1. How many AirPods Pro have Apple sold? Millions? How many people posted on this thread to complain? A dozen maybe? Two dozen? It's not an issue. For you maybe, and the other squeaky wheels here, but it's not an issue with the firmware. It just isn't. Even 1% of the product user base complaining would be tens of thousands of people. Where's that crowd? Where's the twitter posts
@TimCook with thousands of likes begging to fix the "dramatically decreased" ANC?
Apple's wearables department (Airpods, Watch, etc) generates more revenue than Netflix. Do you honestly think they accidentally or unknowingly crippled a blockbuster feature on their flagship product, and moreover, have refused to fix it for months? ?
2. "Experienced a dramatic decrease" Except, that's not what everyone is describing. I've seen it described as "not quite as good," "slightly worse," Even the RTINGS test describes only a modest decrease in the low-end of 4 dB, hardly "dramatic."
Take a look at this reddit post. The top comment with 310 upvotes:
Emphasis mine. How can a firmware problem be so subjective?
If firmware was to blame, at least among the people affected, it would be the same effect. But it's not. Apple would issue a recall, a statement, or simply a new firmware with a Command + Z on whatever they did to the ANC, same as when their keyboards, antennas, and iPhone batteries came up short and people complained. But they haven't.
You know what
does affect ANC in differing quantities depending on the person though? Poor ear fit. Sometimes I think my ANC is worse or even non-existent, and then I push them back into my ear firmly and voila, ANC is working great, same as day 1 when I bought them. These are in-ear earbuds that support their own weight solely by the fit inside the ear.

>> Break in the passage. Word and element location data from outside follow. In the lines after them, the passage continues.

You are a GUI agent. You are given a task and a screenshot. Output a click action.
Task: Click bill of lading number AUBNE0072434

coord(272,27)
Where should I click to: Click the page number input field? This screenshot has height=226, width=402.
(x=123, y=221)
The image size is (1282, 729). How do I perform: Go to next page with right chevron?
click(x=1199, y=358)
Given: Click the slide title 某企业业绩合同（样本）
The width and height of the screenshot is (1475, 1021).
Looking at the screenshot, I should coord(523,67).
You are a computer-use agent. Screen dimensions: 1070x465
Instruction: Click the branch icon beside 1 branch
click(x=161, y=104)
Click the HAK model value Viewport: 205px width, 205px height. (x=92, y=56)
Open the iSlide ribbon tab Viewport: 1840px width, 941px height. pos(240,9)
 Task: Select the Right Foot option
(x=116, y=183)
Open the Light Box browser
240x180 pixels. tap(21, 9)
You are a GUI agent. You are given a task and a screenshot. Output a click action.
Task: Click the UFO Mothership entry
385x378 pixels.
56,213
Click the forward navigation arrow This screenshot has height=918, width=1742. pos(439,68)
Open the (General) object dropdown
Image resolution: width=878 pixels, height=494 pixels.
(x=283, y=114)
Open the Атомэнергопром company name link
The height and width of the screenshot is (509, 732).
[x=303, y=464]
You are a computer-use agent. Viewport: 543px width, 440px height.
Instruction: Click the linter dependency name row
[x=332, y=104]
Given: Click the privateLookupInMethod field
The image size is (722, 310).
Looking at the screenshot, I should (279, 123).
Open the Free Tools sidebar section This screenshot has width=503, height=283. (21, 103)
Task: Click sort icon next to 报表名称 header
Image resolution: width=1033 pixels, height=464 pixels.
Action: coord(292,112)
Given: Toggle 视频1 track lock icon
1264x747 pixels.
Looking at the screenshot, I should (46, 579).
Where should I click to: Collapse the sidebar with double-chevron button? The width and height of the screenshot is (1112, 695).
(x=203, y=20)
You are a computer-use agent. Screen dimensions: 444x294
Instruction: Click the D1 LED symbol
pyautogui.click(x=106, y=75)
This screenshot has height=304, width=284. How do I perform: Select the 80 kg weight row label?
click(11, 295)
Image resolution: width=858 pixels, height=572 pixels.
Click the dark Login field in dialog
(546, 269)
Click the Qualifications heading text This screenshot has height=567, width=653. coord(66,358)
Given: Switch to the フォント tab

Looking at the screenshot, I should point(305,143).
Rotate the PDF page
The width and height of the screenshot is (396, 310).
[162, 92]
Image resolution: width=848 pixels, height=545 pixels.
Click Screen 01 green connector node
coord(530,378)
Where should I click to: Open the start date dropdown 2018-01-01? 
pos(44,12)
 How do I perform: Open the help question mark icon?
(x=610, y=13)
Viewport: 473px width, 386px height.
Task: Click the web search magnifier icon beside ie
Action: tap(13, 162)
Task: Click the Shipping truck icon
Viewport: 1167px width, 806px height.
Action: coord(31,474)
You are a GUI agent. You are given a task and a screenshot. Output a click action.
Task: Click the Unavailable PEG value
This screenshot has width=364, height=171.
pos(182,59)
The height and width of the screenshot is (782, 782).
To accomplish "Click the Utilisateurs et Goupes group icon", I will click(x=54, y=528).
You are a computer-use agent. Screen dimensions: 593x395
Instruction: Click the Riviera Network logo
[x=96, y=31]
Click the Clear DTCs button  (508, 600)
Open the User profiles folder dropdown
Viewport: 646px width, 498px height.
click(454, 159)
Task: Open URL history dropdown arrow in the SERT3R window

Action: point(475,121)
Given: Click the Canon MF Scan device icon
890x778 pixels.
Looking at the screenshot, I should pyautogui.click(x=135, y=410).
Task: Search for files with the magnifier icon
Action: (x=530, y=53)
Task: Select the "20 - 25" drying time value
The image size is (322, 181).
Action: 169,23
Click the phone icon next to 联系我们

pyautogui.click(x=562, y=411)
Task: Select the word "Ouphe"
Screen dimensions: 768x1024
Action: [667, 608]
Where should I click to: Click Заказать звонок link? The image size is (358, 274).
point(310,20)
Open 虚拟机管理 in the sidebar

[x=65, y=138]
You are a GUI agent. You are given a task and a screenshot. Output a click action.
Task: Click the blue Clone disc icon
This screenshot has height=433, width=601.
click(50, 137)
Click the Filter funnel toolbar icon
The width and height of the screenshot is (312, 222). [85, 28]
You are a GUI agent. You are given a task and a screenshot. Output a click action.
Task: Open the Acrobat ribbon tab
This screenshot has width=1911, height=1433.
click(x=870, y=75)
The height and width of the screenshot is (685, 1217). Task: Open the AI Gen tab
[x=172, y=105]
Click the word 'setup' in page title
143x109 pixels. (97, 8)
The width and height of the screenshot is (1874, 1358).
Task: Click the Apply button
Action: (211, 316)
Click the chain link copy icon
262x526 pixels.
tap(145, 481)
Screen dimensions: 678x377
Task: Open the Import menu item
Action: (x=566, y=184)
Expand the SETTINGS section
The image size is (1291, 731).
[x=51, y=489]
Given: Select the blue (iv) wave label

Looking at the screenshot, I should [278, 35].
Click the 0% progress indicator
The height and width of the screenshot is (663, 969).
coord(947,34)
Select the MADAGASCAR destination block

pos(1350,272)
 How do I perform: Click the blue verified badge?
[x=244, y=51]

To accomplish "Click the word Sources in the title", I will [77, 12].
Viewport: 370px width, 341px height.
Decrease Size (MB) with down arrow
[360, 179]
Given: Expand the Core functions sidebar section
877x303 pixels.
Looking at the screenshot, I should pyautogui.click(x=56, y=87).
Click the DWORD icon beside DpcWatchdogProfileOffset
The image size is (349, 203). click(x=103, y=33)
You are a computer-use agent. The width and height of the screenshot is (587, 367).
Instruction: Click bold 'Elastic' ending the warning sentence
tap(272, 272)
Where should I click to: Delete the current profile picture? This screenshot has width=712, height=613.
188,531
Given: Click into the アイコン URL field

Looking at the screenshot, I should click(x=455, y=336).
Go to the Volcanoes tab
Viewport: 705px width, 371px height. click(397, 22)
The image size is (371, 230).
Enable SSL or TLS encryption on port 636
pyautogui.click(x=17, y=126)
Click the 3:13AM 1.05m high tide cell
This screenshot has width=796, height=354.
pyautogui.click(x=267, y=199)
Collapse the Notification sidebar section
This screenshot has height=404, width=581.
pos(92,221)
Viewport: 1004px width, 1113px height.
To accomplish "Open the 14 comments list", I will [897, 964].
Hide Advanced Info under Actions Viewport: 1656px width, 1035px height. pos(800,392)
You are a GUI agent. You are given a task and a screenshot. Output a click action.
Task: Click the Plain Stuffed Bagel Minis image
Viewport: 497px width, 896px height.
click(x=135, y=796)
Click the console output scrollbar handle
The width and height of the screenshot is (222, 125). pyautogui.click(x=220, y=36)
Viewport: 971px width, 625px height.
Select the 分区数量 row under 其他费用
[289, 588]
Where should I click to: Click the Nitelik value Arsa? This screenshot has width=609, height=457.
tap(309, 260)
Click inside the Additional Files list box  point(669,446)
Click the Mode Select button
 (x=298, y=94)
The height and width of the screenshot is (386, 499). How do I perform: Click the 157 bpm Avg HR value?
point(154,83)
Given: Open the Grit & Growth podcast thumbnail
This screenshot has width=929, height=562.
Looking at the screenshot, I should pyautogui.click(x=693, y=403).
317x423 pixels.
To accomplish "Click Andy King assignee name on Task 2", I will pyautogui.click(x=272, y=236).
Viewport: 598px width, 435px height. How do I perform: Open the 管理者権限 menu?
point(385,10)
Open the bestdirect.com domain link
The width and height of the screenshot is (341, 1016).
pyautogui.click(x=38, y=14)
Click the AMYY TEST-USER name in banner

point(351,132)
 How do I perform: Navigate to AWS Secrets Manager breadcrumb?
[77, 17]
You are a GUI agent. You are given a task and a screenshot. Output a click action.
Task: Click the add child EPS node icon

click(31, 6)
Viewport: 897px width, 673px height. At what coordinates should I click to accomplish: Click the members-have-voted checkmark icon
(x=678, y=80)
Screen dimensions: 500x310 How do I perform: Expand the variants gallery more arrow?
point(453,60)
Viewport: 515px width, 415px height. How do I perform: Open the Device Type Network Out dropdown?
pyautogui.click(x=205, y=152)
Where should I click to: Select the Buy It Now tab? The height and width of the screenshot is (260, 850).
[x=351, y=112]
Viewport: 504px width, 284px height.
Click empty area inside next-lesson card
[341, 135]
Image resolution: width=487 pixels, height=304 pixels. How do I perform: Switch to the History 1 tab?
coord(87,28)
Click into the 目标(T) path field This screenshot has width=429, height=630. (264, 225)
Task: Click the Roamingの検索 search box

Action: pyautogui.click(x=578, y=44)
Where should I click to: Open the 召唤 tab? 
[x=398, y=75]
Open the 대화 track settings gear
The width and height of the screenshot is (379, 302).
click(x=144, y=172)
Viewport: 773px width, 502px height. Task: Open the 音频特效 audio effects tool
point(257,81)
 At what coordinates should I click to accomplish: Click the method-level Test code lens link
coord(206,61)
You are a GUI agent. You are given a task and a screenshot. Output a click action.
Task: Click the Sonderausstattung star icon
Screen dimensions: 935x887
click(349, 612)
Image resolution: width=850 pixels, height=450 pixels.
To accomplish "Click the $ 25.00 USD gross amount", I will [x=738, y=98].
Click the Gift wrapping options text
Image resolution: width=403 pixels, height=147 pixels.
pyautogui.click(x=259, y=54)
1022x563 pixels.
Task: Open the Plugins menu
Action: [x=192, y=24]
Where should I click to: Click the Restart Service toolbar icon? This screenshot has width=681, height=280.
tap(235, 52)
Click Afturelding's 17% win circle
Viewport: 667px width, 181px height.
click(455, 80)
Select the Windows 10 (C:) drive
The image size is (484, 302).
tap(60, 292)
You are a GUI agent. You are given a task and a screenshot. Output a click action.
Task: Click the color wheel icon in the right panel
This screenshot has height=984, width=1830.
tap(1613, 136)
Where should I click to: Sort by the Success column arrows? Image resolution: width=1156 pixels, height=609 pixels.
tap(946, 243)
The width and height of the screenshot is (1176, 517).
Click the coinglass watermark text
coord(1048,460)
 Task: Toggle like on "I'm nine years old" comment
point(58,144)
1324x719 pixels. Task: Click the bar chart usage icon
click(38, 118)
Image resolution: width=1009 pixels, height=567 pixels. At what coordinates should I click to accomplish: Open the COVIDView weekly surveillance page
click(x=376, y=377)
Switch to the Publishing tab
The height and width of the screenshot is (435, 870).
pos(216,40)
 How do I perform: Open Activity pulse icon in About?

Of course there will be fit issues, and given that even a slightly loose fit causes a huge decrease in ANC, it's a lot likelier root of this problem than some phantom firmware.
3. This "firmware killed the ANC" conspiracy is nothing new. It"s cropped up on Sony and Bose noise-cancelling headphones, the
Bose QC35, and the
Sony WH-1000XM3. Bose even went so far as to dispatch engineers to customers' homes around Boston to diagnose the issue.
No change in ANC performance was found. Like it or not, audio is subjective, and the effectiveness of active noise-cancelling seems to be a frequent target of people's generally unfounded ire. To an outsider looking in at this problem, there's reason to be seriously skeptical that it even exists.
Look, I get it, no one wants to be told they're imagining things. And for you, maybe the ANC really has decreased.
But it's not the firmware.
No really, I promise you, it's REALLY not the firmware.
When you got your replacement pair from Apple, did you use the new earcups, or the ones from your old pair? You did contact Apple and get a replacement pair, right?